Rajesh Ramesh

Personal information
- Full name: Rajesh Ramesh
- Born: 2 July 1982 (age 44) Karachi, Sind, Pakistan
- Batting: Right-handed
- Bowling: Right-arm fast-medium
- Role: Bowler

Domestic team information
- Karachi
- 2001/02–2002/03: Public Works Department
- 2007/08–2015/16: Sui Southern Gas Corporation

Career statistics
| Competition | First-class | List A | Twenty20 |
| Matches | 67 | 30 | 3 |
| Runs scored | 982 | 130 | 11 |
| Batting average | 12.75 | 8.12 | – |
| 100s/50s | 1/2 | 0/0 | 0/0 |
| Top score | 100 | 29* | 8* |
| Balls bowled | 11,512 | 1,263 | 54 |
| Wickets | 242 | 25 | 2 |
| Bowling average | 28.00 | 50.60 | 50.50 |
| 5 wickets in innings | 10 | 0 | 0 |
| 10 wickets in match | 1 | 0 | 0 |
| Best bowling | 6/48 | 4/36 | 2/35 |
| Catches/stumpings | 21/– | 7/– | 1/– |
- Source: Cricinfo, 1 May 2026

= Rajesh Ramesh =

Pakistani cricketer (born 1982)

Rajesh Ramesh (born 2 July 1982) is a Pakistani former cricketer. Ramesh was a right-handed batsman who bowled right-arm fast-medium. He was born in Karachi, Sind, and played domestic cricket in Pakistan for Karachi sides, the Public Works Department and Sui Southern Gas Corporation.

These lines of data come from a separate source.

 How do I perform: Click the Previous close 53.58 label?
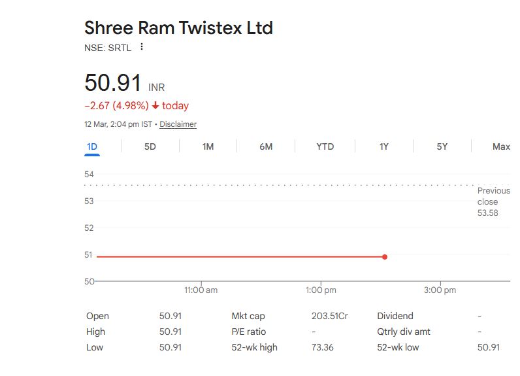click(488, 201)
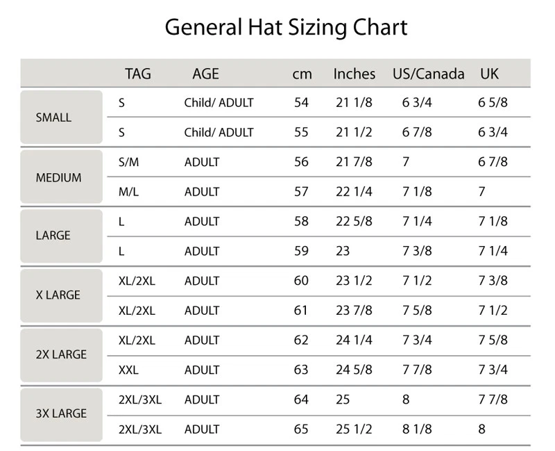Click the XXL tag cell
This screenshot has width=555, height=451.
(128, 370)
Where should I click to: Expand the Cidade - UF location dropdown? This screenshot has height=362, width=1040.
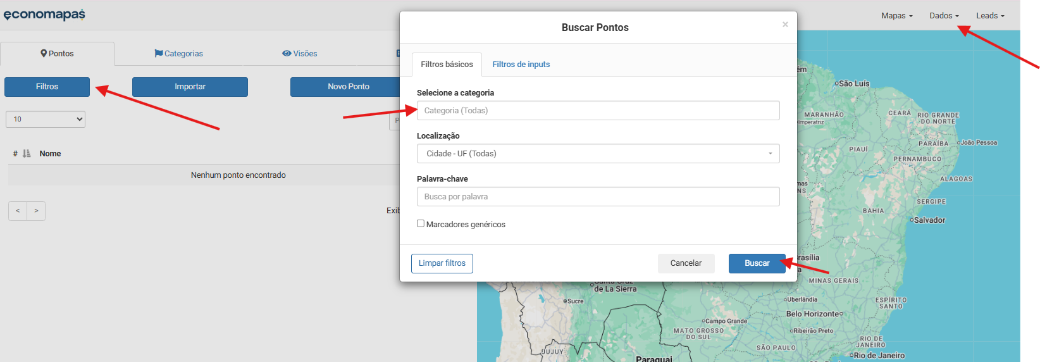pos(598,154)
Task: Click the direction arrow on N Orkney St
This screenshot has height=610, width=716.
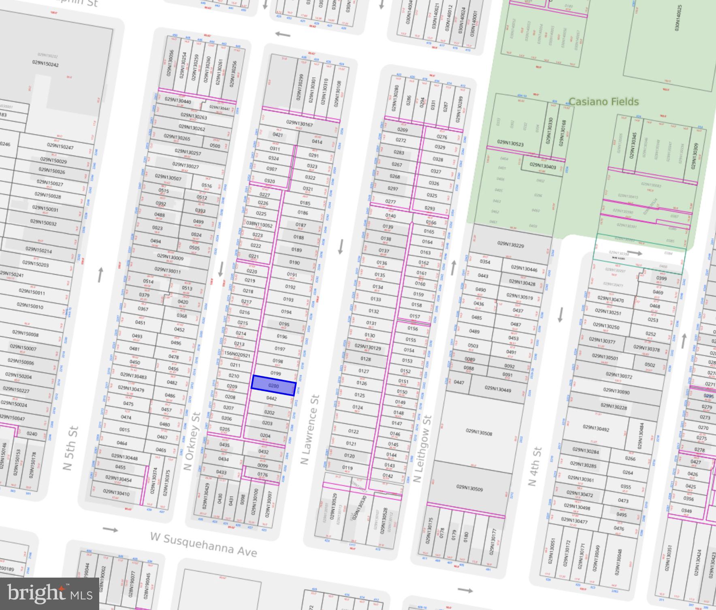Action: point(221,269)
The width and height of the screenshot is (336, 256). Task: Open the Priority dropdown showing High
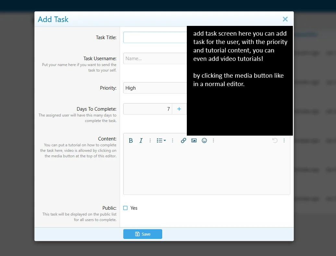(x=155, y=88)
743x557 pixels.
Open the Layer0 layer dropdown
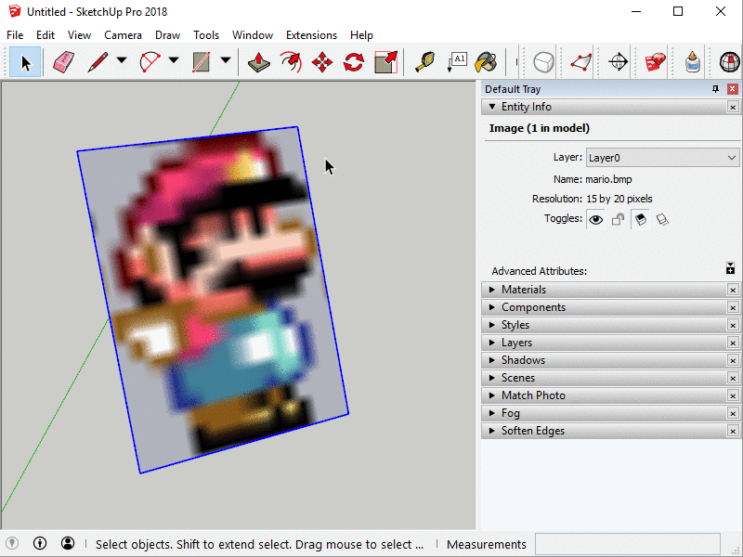tap(662, 158)
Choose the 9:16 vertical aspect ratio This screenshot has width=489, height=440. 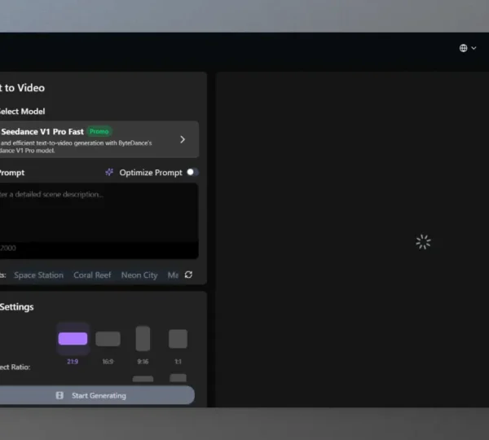pyautogui.click(x=143, y=339)
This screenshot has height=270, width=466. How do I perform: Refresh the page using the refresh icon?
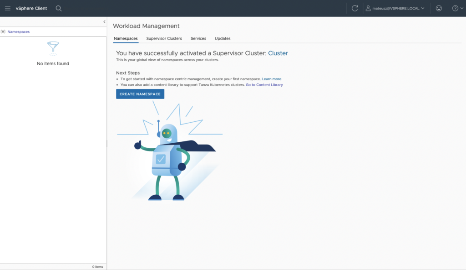355,8
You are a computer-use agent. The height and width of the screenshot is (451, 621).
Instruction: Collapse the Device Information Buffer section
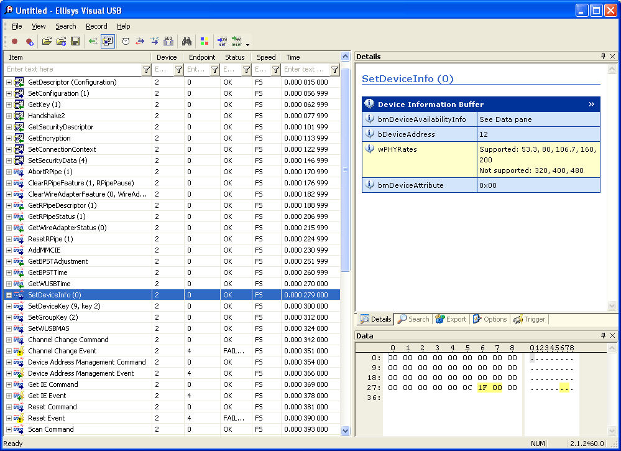(x=592, y=105)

Ramesh first appeared in Pakistan domestic cricket at the start of the 2000s and developed into a durable seam bowler for Karachi and Public Works Department. In the 2002–03 Quaid-e-Azam Trophy, playing for Public Works Department against Karachi Whites, he took 5 for 91 in the first innings at the National Stadium.

His most notable bowling performance came for Karachi Whites against Lahore Blues in the 2004–05 Quaid-e-Azam Trophy. He took a career-best 6 for 48 in the first innings and then 4 for 58 in the second, finishing with match figures of 10 for 106 as Karachi Whites won by 166 runs at Gaddafi Stadium, Lahore.

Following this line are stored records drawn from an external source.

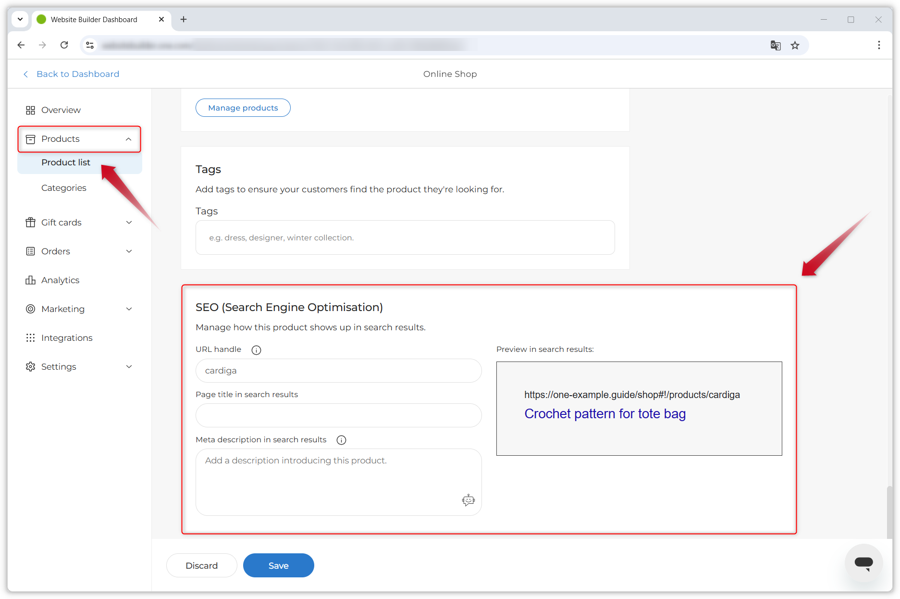Select Integrations in the sidebar
This screenshot has height=599, width=900.
click(x=67, y=338)
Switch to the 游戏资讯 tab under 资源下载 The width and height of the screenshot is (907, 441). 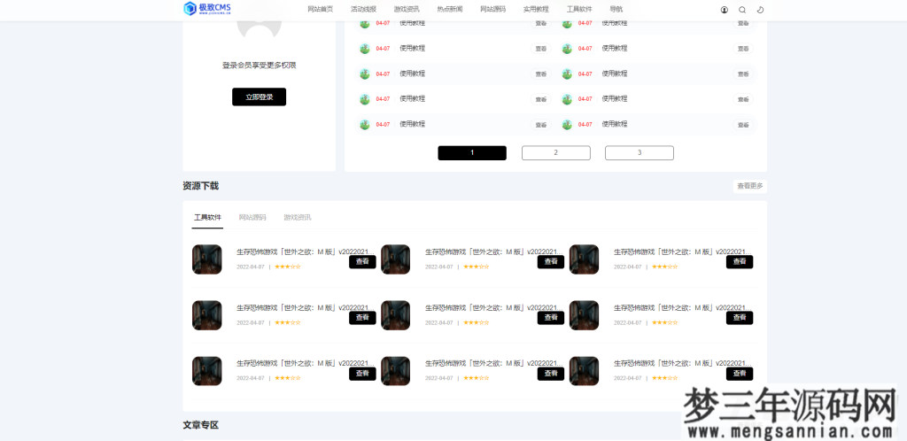(298, 217)
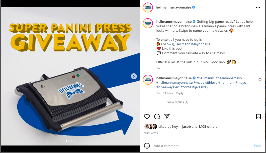This screenshot has width=266, height=153.
Task: Open the #giveawayalert hashtag
Action: pyautogui.click(x=168, y=87)
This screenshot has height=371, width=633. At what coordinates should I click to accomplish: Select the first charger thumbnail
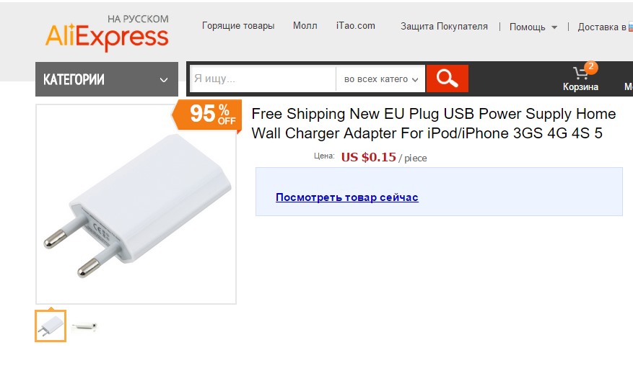51,326
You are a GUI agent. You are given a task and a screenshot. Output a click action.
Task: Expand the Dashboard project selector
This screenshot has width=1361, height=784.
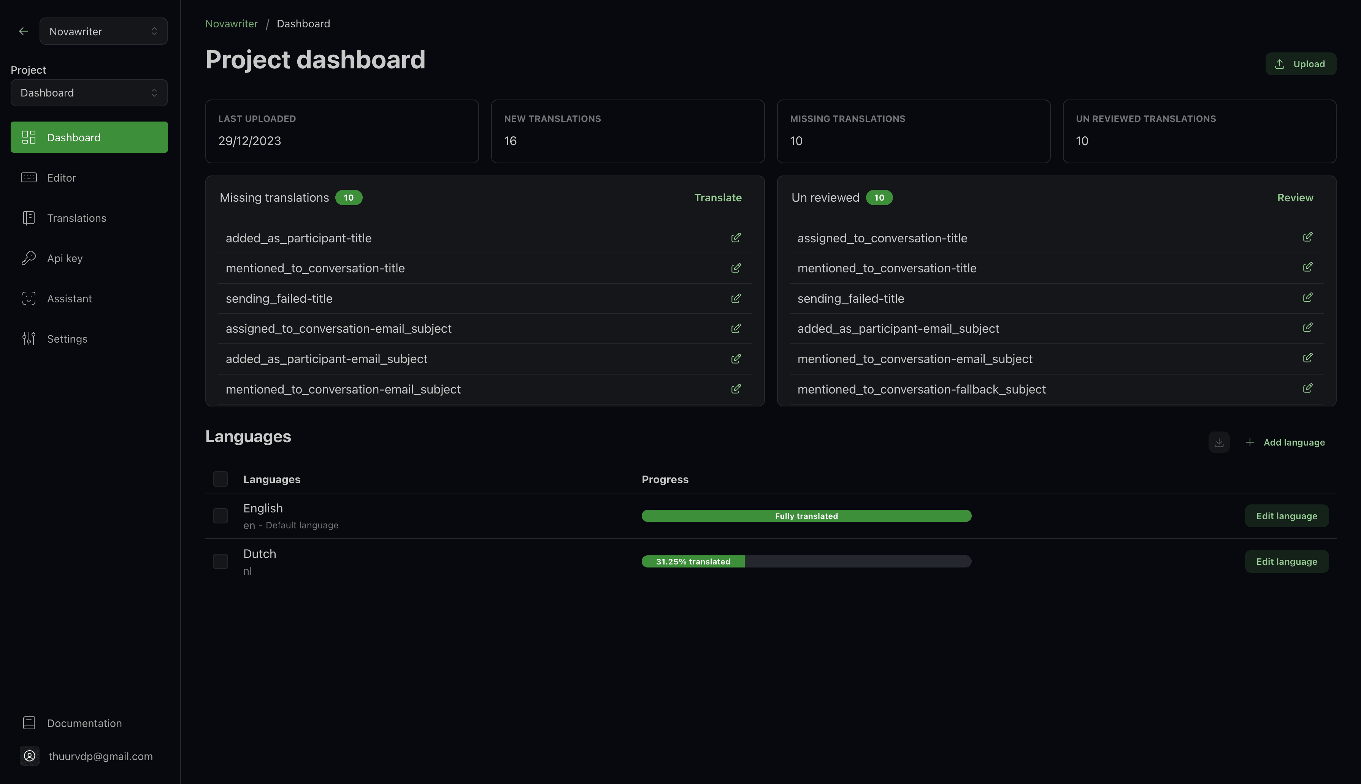pos(89,93)
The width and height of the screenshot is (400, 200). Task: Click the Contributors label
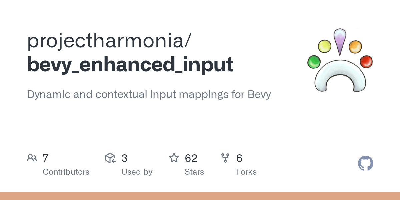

Although primarily a bowler, Ramesh also produced one notable innings with the bat. In the 2005–06 Quaid-e-Azam Trophy, playing for Karachi Harbour, he scored his only first-class century, making exactly 100 against Abbottabad at Islamabad. Batting at number ten, he shared a ninth-wicket partnership of 218 with Fawad Alam, who remained unbeaten on 128, helping Karachi Harbour to 351 in the first innings and eventually a 38-run victory.

Later, representing Sui Southern Gas Corporation, Ramesh remained an effective new-ball bowler. In a Patron's Trophy Grade-II semi-final against Pakistan Television in November 2006, he took 5 for 83 in the first innings. Earlier that month, he had also helped Sui Southern Gas to a nine-wicket win over Dewan Farooq Motors by taking 3 for 30 in the second innings.

Overall, Ramesh played in 67 first-class matches, taking 242 wickets at a bowling average of 28.00, with ten five-wicket hauls and one ten-wicket match. He also scored 982 runs, including one century and two half-centuries. In List A cricket, he played 30 matches and took 25 wickets, while in three Twenty20 matches he took two wickets.